Brothers and sisters, this is GOD’S WORD!!  THIS is what builds UNITY!!

 

iii.   COMMUNICATION – and  LOVE! 

  • Already mentioned this earlier in my Introduction –Giving  and Receiving  Love through communication, words…..
  • We LOVE each other in marriage by actions as well as by words….

  • LOVING COMMUNICATION in all its forms – gentle, kind, up-building, inclusive,  loving
    • LOVE BUILDS UP,   DOESN’T TEAR DOWN.  
    • Like we read in Eph.4:29 earlier:  “Do not let any unwholesome talk come out of your mouths, but only what is helpful for building others (your spouse)  up, according to their needs.”
    • By our words   – our conversations – speaking to one another in ALL its forms – formal and informal – intentional and unintentional – throughout the day and night!!
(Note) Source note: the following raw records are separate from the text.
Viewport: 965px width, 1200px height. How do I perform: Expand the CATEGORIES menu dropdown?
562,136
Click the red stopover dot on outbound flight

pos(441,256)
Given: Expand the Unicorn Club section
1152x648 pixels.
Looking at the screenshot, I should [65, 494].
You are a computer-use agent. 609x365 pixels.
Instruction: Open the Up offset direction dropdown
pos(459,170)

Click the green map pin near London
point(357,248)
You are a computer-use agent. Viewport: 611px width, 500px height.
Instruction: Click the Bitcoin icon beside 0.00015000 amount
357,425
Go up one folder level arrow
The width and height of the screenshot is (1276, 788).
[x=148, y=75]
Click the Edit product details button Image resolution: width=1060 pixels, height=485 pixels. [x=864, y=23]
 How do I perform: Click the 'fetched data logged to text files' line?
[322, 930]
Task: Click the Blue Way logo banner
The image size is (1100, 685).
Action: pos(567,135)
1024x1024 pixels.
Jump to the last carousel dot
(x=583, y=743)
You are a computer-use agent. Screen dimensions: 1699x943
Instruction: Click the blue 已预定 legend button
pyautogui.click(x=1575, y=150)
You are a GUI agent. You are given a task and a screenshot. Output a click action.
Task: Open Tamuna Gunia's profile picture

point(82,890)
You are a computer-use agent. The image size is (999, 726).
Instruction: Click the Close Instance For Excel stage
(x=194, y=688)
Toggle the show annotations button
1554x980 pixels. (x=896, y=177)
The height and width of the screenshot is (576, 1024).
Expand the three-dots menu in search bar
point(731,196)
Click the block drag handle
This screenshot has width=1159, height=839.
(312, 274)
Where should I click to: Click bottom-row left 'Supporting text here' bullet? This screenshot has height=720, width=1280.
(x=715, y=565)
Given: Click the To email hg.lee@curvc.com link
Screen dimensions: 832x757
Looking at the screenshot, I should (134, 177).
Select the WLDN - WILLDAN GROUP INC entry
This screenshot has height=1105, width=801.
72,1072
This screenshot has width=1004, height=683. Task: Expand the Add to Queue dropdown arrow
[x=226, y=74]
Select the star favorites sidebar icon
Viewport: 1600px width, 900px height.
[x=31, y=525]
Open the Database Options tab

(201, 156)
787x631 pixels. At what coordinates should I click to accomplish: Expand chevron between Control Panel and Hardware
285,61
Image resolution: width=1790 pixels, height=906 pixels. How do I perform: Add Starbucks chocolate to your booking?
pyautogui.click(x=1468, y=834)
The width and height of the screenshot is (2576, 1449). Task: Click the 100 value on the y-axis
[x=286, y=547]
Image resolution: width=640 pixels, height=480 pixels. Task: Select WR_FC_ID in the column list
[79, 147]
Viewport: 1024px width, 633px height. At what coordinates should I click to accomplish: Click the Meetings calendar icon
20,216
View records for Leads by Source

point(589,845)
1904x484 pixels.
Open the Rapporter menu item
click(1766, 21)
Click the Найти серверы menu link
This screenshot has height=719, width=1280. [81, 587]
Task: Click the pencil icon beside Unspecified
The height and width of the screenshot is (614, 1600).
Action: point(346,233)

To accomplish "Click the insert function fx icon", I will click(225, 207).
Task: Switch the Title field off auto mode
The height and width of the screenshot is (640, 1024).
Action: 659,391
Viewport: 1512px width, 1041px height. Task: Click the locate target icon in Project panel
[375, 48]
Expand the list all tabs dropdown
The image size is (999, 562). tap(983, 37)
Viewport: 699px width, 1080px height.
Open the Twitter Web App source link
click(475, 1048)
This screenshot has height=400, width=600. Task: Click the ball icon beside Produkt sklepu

Ie.  COMMUNICATION !!    – speech / body language / facial expressions / tone of voice…..

 

  • Talking   – This is the positive communication – but it can also be negative:  too much talking!!  (Sometimes we women-folk get into the bad habit of “too much talking” – especially, it seems, when we’re frustrated about something and want to get a message across to our husband and we think he’s not listening:  we can come across with TOO MANY WORDS – trying to get him to listen, or trying to get him to understand — but it has the opposite effect!!   With too many words, our spouse will shut down!  Withdraw!

 

  • NOT talking  (or, shutting down, withdrawing, refusing to talk….)

 

  • We use GOOD speech patterns, which are loving, up-building, encouraging…..
  • We also use BAD speech patterns – unloving, selfish, down-putting, tearing down….

 

  • I Cor 13   – This is what LOVE truly is!  And this is how we communicate in love….  You can use all these descriptive words about love, and apply it to our speaking with one another:
    • Patiently
    • Kindly
    • Not enviously
    • Not boastfully
    • Not proudly
    • Not rudely
    • Not Selfishly
    • Not angrily
    • Not spouting off past faults, failings
    • Not with evil intentions
    • With rejoicing in the truth
    • Protectingly
    • Trustingly
    • With hope  (not despair)
    • Perseveringly (not giving up)
    • LOVE NEVER FAILS !
  • Incredible, isn’t it!  This is our life-long pursuit in growing a loving, caring, affectionate marriage relationship.  And with God’s help, guidance and enabling, WE CAN DO IT!!